It seems that there is a common theme in mathematics where, if we want to find out about a category C, then we look at $\hat{C}$ (the category of contravariant functors from $C$ to $Set$). There are all sorts of good reasons for this (Yoneda's lemma being a big one, and the fact that this is a topos). There are other versions, sometimes you look at contravariant functors into some other category, like groups (e.g. for algebraic groups). But I have never seen the dual notion: covariant functors from some other category INTO $C$.
Is this notion as useful as the notion of a presheaf? I guess it's like looking at a category "over" $C$ as opposed to a category "under" it. I guess, hidden in this question is the question: Can one learn anything about a category $C$ by looking at presheaves of $C$? For example, does the difference between presheaves of sets and presheaves of ableian groups tell us anything about the differences between the category of Groups and the category of Sets?

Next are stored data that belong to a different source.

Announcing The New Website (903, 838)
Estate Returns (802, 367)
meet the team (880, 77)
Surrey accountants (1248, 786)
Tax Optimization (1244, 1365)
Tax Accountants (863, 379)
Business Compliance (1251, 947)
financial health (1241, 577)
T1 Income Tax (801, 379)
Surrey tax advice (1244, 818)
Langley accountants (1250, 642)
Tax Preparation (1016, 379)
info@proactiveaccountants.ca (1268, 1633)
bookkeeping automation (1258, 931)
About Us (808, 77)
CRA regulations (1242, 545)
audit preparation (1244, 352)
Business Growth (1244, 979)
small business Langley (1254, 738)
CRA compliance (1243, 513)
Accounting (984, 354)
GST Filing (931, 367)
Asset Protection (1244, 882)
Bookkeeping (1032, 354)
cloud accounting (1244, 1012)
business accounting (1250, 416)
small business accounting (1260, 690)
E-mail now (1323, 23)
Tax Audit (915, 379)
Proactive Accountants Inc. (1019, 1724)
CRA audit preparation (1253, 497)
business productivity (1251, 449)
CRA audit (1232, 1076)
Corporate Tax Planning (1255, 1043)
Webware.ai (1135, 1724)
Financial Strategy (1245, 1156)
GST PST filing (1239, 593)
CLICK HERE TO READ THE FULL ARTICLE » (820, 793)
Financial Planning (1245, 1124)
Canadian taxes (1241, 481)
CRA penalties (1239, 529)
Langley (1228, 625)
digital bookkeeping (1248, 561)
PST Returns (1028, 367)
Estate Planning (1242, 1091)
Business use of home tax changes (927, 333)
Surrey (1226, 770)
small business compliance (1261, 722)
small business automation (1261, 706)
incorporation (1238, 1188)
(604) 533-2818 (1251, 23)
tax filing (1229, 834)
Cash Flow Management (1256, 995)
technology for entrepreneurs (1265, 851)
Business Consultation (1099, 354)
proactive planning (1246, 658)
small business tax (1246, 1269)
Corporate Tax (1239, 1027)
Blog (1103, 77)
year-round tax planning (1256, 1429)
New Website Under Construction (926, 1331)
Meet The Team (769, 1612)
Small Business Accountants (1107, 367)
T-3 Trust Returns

EDIT: There seems to be a bit of confusion of what I mean by "dual of a presheaf." I don't mean "copresheaves" (which I didn't know existed before I asked this), I mean what you get by reversing the arrow of the functor not taking the opposite category. So I'm looking at functors into the category of interest, as opposed to out of them. I can see how this is confusing because usually "dual" doesn't turn around functors, just arrows inside categories. So I guess I mean presheaves in $C^{op}$... (but covariant instead of contravariant?)... who knows.